Я дождался момента, когда отец закончит свою возню и задует последние свечи. Я подождал еще немного, чтобы убедиться, что он заснул. Тогда я тихонько спустился в гостиную, где еще сохранился аромат гардений и гаванских сигар.
Я сидел и думал: надо сказать Сук правду. Ярость, необычайной силы злость бурлила во мне; она не была направлена против отца, хотя он и стал ее жертвой.
Когда рассвело, я стал разглядывать ярлычки, приделанные к сверткам. Все они гласили "Для Бадди" и лишь один "Для Евангелины". Евангелиной была старая негритянка, день-деньской пившая кока-колу и весившая триста фунтов. Она служила у отца экономкой. Я решил раскрыть подарки — то ж, уже рождественское утро, я на ногах — почему бы и нет? Не стану описывать — что там было: рубашки, свитера и прочие невеселые вещи. Меня обрадовал только пистолет, стрелявший пистонами. Почему-то мне показалось забавным разбудить отца стрельбой. Это я и сделал. Пух. Пух. Пух.
Он выскочил из своей комнаты, дико на меня глядя.
Пух. Пух. Пух.
— Бадди, черт возьми, что ты делаешь?
Пух. Пух. Пух.
— Прекрати!
Я засмеялся: — Смотри, папа. Смотри, какие замечательные вещи мне принес Санта Клаус.
Умиротворенный, он спустился в гостиную и обнял меня.
— Тебе нравится то, что принес Санта Клаус?

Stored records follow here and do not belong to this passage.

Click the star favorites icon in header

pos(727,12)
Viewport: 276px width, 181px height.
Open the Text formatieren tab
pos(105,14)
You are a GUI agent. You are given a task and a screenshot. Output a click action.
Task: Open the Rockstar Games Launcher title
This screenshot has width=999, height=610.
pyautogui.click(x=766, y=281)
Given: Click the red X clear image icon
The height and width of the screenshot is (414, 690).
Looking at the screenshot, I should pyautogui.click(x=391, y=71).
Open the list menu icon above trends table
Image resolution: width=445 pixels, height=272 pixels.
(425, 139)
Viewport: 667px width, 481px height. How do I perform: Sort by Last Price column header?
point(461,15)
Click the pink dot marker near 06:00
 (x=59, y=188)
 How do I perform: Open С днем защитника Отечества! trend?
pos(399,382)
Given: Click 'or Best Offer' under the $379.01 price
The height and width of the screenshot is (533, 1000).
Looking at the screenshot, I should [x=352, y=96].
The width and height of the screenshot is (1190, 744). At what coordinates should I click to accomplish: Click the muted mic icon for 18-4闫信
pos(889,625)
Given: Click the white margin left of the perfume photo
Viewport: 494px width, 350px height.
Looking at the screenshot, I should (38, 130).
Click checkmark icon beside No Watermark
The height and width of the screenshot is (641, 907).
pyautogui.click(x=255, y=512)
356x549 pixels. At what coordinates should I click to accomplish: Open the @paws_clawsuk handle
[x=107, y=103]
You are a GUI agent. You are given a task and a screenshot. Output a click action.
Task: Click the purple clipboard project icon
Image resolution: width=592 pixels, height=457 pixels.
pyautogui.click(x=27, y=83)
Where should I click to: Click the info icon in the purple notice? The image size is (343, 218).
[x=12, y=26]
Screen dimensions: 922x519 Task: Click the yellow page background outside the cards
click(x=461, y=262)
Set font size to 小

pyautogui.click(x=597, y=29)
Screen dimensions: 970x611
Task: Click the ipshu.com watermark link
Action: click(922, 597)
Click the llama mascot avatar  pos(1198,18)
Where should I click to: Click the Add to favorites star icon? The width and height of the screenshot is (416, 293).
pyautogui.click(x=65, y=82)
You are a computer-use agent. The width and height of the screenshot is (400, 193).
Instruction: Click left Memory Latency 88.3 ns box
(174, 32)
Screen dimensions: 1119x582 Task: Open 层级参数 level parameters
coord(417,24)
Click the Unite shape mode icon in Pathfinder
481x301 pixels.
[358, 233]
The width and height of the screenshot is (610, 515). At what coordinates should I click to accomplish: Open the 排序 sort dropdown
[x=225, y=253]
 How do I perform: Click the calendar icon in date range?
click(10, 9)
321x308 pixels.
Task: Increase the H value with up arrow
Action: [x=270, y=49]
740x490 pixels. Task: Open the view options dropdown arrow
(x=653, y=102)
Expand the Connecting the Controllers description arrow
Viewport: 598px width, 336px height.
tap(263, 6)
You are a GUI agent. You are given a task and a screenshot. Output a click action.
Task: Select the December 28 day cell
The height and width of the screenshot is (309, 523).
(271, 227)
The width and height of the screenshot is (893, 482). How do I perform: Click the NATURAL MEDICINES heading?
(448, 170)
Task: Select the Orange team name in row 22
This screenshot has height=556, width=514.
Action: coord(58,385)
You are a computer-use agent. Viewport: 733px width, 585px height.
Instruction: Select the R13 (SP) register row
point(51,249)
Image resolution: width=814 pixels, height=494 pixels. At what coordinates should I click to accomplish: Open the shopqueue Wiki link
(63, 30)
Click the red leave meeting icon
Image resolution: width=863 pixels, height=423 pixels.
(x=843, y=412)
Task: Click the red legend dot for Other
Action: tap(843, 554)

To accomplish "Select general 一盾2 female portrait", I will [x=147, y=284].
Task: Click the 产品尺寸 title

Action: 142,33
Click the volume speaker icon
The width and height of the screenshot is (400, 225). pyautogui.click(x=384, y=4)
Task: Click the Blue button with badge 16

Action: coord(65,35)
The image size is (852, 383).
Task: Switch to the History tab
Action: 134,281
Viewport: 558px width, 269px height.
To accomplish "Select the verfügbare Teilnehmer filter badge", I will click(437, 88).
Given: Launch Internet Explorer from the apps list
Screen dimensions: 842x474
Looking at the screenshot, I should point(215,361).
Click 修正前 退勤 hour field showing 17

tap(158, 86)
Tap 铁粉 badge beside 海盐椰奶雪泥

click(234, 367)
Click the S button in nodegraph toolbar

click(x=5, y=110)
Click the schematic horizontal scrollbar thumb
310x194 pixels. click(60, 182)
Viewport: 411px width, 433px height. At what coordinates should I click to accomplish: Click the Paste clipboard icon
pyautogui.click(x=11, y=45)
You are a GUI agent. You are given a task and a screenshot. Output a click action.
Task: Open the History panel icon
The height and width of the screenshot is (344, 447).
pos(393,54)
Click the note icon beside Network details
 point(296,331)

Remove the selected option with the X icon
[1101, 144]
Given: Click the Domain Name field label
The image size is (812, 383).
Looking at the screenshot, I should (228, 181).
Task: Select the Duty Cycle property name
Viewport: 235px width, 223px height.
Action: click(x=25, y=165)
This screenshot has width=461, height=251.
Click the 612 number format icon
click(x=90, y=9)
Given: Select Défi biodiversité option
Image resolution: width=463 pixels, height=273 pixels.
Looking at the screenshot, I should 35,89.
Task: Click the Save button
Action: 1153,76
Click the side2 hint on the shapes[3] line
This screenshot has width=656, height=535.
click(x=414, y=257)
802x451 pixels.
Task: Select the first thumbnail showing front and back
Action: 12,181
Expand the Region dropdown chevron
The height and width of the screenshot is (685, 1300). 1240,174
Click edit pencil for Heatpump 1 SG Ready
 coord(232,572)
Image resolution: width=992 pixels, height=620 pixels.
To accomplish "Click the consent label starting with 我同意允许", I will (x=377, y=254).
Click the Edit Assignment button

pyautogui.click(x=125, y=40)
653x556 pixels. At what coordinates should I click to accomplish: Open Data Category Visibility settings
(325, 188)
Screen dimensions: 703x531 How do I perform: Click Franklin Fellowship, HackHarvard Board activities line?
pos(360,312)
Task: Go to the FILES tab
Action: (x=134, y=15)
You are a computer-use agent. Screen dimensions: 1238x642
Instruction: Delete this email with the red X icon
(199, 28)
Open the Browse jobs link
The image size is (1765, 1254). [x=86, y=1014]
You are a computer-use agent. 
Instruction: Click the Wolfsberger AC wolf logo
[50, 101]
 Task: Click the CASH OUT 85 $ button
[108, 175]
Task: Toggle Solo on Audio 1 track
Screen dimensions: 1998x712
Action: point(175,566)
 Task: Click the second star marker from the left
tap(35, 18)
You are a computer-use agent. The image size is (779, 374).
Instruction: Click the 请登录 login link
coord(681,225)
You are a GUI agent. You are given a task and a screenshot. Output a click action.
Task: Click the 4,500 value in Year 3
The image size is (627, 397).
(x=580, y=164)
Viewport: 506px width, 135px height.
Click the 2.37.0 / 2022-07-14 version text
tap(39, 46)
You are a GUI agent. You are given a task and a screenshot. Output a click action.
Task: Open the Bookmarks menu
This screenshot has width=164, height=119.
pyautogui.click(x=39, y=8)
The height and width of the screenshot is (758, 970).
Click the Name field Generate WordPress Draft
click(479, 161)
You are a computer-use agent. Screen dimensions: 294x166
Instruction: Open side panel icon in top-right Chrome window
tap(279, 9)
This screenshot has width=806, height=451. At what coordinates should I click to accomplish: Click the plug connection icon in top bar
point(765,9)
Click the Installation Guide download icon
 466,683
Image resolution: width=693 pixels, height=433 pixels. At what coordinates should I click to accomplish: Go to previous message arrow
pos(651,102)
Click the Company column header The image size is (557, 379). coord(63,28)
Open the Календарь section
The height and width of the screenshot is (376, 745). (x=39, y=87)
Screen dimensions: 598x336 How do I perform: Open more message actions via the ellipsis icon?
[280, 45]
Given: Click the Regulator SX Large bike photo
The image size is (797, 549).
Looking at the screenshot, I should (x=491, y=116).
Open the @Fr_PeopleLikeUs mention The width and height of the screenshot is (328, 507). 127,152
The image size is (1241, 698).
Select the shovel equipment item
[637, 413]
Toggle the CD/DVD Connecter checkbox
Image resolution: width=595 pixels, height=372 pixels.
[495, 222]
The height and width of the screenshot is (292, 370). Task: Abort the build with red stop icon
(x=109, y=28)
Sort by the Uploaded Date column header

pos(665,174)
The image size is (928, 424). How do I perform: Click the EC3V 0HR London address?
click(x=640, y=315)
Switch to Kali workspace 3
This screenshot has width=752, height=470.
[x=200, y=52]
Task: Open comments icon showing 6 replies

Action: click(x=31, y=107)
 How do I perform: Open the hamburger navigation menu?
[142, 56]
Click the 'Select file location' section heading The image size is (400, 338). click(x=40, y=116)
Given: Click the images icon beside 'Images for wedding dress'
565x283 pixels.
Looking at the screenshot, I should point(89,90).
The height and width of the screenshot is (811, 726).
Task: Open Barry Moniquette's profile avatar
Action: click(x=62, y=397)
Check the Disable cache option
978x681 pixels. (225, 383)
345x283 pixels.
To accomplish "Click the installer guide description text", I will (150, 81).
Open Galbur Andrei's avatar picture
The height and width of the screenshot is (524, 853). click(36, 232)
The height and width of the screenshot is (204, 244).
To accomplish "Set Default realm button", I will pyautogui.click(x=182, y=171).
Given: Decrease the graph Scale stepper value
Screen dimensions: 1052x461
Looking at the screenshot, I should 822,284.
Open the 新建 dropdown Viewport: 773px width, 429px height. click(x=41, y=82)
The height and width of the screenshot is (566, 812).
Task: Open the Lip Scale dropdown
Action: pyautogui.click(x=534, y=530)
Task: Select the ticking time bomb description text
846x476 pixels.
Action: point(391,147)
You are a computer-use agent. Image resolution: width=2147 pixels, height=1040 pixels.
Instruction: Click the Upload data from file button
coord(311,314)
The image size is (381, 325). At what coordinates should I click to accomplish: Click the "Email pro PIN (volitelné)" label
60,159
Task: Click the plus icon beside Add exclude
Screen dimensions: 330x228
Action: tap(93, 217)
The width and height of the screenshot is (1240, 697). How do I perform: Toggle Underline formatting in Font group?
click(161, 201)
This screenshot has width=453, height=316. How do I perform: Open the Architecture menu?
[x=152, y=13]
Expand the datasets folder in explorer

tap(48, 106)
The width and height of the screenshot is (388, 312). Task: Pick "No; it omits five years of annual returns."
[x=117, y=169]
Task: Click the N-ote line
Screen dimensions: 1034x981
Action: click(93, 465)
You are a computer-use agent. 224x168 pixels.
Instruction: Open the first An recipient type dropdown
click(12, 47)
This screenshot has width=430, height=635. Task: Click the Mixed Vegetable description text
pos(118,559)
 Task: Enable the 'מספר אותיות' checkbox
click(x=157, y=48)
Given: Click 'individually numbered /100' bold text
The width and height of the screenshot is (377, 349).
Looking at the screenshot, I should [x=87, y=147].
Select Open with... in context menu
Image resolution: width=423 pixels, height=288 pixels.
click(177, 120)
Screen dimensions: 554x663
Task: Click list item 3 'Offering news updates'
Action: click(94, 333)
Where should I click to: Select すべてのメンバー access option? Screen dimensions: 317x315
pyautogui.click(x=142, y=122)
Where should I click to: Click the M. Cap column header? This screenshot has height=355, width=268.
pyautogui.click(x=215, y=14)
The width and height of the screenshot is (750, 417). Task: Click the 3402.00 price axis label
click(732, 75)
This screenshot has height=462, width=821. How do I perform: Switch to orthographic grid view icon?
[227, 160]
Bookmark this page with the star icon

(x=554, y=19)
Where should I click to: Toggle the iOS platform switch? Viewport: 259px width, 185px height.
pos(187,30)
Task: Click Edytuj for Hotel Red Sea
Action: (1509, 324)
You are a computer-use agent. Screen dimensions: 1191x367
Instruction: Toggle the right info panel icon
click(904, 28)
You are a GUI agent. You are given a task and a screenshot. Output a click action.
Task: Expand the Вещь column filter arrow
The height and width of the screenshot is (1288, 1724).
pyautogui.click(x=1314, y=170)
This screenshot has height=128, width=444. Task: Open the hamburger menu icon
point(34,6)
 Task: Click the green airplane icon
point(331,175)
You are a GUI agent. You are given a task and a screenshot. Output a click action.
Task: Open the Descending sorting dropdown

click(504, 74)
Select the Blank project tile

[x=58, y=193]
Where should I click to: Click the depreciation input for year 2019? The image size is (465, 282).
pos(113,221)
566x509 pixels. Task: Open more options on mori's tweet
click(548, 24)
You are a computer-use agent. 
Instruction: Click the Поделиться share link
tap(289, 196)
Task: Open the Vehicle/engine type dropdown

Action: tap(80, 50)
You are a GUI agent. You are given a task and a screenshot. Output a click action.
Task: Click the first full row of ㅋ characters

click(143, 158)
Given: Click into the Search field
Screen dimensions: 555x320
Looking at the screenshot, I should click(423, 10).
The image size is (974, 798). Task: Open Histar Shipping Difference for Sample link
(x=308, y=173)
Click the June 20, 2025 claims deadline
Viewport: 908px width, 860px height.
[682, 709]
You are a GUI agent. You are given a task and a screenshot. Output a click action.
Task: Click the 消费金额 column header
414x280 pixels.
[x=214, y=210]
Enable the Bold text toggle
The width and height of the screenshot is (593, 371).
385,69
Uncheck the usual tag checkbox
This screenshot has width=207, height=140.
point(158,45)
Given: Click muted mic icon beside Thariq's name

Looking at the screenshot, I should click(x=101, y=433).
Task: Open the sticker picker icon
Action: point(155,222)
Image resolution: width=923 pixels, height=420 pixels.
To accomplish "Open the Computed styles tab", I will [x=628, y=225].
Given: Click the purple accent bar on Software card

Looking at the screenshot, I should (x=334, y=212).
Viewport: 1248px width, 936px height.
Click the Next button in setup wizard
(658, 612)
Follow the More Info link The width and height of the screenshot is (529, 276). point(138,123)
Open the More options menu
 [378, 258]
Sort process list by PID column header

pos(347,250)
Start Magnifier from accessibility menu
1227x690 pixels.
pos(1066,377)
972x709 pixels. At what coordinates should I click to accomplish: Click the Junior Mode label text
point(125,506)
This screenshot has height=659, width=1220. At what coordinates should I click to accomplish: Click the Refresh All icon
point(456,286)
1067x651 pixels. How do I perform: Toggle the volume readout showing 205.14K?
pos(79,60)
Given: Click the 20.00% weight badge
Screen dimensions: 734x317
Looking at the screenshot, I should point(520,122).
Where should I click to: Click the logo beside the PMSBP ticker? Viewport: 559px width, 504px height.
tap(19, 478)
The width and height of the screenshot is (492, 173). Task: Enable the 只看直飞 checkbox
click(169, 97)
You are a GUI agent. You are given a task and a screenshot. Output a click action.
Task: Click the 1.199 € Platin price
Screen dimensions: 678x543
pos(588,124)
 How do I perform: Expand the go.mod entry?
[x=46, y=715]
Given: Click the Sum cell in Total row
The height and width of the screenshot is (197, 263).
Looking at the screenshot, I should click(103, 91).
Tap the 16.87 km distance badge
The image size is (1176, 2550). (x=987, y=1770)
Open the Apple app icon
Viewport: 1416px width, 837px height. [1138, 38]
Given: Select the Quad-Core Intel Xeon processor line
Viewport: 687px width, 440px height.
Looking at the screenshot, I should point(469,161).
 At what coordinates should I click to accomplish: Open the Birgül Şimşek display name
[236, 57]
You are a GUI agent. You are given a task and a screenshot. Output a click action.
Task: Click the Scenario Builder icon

Я улыбнулся ему. Он улыбнулся мне. Воцарилось нежная тишина, прерванная моими словами: "Да. А что подаришь мне ты, папа?" Его улыбка испарилась. Он сощурился удивленно, видимо пытаясь разгадать соль моей шутки. Затем покраснел, словно стыдясь своих мыслей. Потом погладил меня по голове, кашлянул и сказал: "Знаешь, я подумал, стоит подождать, чтобы ты сам выбрал. Ты хочешь что-нибудь конкретное?"
Я напомнил ему про аэроплан, который мы видели в витрине магазина игрушек на Кенел-стрит. Его лицо вытянулось. Да, конечно, он помнит аэроплан и его безумную цену. Как бы то ни было, на следующее утро я уже сидел в аэроплане, представляя, как он взлетает в облака, а мой отец тем временем выписывал чек довольному торговцу. Были какие-то доводы в пользу того, чтобы послать аэроплан в Алабаму пароходом, но я был непреклонен: аэроплан должен быть со мной в автобусе, на котором я уезжаю сегодня в два часа. Торговец позвонил в автобусную компанию, и вопрос был улажен.
Но я еще не совсем отделался от Нового Орлеана. Проблема заключалась в большой серебристой бутыли "Лунного света"; скорее всего, из-за моего отъезда, а может еще почему, — как бы то ни было, отец целый день от нее не отрывался, а в такси на пути к автобусу напугал меня, стиснув мне руку и хрипло забормотав: "Я тебя не отпущу. Я не могу отпустить тебя к этой психованной семье в их сумасшедший дом. Только подумать, чем они забивают тебе голову. Ребенку шесть, уже почти семь лет, а он говорит про Санта Клауса. Это все они виноваты, все эти кислые старые девы со своими библиями и спицами, все эти пьяницы-дяди. Послушай же, Бадди, Бога нет! Нет Санта Клауса". Он больно сжал мне руку. "Боже мой, порой мне кажется, что нам обоим, мне и твоей матери, лучше было бы покончить с собой…" (На деле, он так и не покончил с собой, а вот мать тридцать лет назад отравилась снотворным). "Поцелуй меня. Прошу тебя. Пожалуйста. Поцелуй меня. Скажи папочке, что ты его любишь". Но я не мог говорить. Я страшно боялся опоздать на автобус. И я боялся за аэроплан, привязанный сверху к нашему такси. "Скажи "я тебя люблю". Скажи. Пожалуйста, Бадди. Скажи".
К счастью, наш таксист отказался милосердным человеком. Потому что, если бы не он, не проворные носильщики и дружелюбный полицейский, не знаю, что и случилось бы, когда мы добрались до места. Отец так напился, что с трудом стоял на ногах. Но полицейский поговорил с ним, успокоил, придержал, а таксист взялся отвезти его домой. Но отец не ушел, пока не убедился, что меня усадили в автобус.
Оказавшись в автобусе, я рухнул на сиденье и закрыл глаза. Я ощущал странную боль. Страшную боль во всем теле. Я думал, что если сниму тяжелые городские ботинки, эти орудия пытки, мне станет легче. Я снял их, но загадочная боль не исчезла. Так и осталась со мной.